Finalmente, e ultrapassada a carga moralista, simbólica e emotiva do filme, falemos um pouco da estética desta película e o que traz de novo à nossa cultura cinematográfica.  A nível estético, o que encontramos em Embargo é uma realização bastante contemplativa. Desde à recorrência aos planos pormenor até ao jogo de lentas panorâmicas à volta do carro de Nuno, tudo vale para puxar a audiência para dentro do filme de forma bastante profunda. Neste caso, a magnífica banda sonora faz um papel fulcral. O envolvimento de cada plano em cada cena e cada cena em cada sequência, adquire a sua perfeição principalmente pela magistral banda sonora que vai muito de encontro ao espírito do filme. É também de salientar, a mestria em termos de fotografia, usando um padrão de tons sepia que vão de encontro à contextualização histórica da época (anos 70/80). No conjunto, cada imagem do filme que recebemos na retina é uma contemplação pura de cada acção, o que acrescenta um toque pessoal na maneira de fazer cinema. Existe aqui, uma corrente que se tenta insurgir, algo novo no panorama cinematográfico português.
Depois de toda esta desconstrução, Embargo resume-se bem no seu teor humorístico, meio sarcástico, com que acaba por moralizar e até fazer pensar. O humor negro por excelência surge encrostado em quase todo filme, nos diálogos, nas acções e na própria narrativa como um todo. É esse humor que faz corroborar a película Embargo com o estilo literário de Saramago. A crítica satírica, o sarcasmo como forma de ataque. É esse o ”sangue” que corre em todas, ou quase todas, as cenas do filme, de forma directa ou indirecta.

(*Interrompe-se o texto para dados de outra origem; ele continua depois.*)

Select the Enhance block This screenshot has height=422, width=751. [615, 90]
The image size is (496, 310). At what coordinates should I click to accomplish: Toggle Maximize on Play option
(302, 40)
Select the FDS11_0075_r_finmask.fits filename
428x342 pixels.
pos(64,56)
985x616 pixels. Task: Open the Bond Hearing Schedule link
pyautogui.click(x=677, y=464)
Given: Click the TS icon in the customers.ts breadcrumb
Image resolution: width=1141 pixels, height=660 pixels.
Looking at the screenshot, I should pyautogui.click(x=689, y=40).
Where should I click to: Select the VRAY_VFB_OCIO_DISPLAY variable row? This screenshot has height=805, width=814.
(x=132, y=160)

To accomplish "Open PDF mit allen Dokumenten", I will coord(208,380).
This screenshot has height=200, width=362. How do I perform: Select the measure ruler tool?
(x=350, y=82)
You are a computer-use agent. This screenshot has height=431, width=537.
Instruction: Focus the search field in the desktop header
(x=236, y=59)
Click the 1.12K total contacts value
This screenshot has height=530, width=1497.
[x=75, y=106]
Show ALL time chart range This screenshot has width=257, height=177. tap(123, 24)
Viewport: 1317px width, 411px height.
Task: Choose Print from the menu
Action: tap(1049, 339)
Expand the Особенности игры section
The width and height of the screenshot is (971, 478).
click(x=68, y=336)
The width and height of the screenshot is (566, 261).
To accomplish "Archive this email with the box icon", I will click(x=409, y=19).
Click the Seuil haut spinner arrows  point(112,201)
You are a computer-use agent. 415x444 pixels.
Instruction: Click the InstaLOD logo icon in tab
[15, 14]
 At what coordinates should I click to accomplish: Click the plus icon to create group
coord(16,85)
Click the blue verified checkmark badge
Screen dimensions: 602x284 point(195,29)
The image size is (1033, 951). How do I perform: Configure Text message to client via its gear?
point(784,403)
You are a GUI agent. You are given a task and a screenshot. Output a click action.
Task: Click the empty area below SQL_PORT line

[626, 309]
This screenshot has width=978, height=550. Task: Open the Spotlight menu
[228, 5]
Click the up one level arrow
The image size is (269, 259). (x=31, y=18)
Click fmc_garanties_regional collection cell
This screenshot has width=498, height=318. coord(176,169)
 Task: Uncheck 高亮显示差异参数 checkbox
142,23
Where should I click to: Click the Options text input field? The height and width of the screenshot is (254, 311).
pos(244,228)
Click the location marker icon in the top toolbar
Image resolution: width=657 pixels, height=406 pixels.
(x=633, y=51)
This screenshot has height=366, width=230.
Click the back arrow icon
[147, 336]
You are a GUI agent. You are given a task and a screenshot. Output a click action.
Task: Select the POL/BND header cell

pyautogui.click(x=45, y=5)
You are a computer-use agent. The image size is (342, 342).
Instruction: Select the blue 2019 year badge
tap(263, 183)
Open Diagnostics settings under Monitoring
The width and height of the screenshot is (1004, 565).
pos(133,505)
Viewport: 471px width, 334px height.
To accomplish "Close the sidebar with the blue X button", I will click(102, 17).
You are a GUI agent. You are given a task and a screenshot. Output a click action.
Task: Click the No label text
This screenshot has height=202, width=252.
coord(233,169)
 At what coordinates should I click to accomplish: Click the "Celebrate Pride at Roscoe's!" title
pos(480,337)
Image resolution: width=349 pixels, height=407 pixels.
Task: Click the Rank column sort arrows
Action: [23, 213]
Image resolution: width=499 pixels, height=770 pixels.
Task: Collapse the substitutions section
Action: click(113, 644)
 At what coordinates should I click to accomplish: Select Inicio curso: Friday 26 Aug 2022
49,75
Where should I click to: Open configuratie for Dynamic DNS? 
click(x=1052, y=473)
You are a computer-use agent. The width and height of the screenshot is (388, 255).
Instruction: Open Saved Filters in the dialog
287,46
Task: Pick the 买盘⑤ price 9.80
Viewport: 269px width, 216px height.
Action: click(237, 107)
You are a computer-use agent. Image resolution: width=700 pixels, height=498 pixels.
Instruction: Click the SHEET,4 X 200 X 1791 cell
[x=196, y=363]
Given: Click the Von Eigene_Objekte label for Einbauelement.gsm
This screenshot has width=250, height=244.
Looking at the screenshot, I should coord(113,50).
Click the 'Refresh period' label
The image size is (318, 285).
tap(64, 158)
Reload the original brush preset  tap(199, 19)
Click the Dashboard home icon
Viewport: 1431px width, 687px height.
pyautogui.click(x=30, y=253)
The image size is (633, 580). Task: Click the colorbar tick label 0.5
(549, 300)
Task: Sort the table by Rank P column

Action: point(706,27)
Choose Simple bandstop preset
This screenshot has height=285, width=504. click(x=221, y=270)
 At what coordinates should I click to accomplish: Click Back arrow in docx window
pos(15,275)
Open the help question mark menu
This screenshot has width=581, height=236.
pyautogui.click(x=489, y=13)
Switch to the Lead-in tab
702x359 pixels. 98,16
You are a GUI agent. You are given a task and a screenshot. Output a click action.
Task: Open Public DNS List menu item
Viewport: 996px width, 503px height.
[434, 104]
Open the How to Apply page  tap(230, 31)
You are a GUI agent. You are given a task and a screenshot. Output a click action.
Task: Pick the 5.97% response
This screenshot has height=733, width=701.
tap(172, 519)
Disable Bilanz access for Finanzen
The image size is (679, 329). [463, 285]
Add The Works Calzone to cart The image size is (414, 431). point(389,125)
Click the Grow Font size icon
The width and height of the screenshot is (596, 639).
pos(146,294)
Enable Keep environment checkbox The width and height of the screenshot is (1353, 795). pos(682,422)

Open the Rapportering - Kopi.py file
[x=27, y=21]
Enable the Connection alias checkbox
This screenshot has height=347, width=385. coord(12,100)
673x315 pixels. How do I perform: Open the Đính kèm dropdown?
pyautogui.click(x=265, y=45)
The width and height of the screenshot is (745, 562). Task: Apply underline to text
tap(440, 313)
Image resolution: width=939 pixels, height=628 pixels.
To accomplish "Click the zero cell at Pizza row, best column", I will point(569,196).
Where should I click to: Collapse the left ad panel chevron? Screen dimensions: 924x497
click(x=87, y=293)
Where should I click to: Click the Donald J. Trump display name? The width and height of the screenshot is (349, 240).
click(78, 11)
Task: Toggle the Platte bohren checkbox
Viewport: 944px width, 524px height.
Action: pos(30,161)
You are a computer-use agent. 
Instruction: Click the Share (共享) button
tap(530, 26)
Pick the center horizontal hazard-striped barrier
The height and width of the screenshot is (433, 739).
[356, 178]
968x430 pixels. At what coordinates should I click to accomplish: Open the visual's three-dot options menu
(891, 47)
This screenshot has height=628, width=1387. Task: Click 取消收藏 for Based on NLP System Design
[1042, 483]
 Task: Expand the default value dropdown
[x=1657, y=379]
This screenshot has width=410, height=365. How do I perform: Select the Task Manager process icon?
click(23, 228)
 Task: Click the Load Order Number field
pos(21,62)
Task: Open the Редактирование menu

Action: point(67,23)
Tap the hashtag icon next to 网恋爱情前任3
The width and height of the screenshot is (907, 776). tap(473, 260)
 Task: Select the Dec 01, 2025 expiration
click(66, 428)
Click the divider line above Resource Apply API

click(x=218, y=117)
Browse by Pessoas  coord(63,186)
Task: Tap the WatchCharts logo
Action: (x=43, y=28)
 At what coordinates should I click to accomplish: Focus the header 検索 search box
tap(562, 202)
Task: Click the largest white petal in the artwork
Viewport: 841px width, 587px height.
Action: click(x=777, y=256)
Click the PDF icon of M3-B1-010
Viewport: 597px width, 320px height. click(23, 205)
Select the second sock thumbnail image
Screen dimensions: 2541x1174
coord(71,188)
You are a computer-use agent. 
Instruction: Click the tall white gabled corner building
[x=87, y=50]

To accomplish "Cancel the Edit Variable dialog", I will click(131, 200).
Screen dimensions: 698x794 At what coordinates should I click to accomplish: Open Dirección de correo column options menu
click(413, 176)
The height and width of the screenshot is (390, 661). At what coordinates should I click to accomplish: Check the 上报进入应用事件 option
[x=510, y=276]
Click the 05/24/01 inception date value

António Ferreira precisou de 8 anos para criar uma nova obra, depois de Esquece Tudo o que te Disse. Pessoalmente, dou graças a esses 8 anos de espera, pois é claro que a maturação e o encontro com o artista interior, que vemos em Embargo e pouco ou nada vemos em Esquece Tudo o que te Disse, necessitaram desse período de crescimento.
Um filme que me apaixonou do início ao fim e que me deixou até desleixado nas palavras para o classificar.
Para quem gosta de cinema português. Para quem gosta de cinema. Para quem quem gosta de Arte.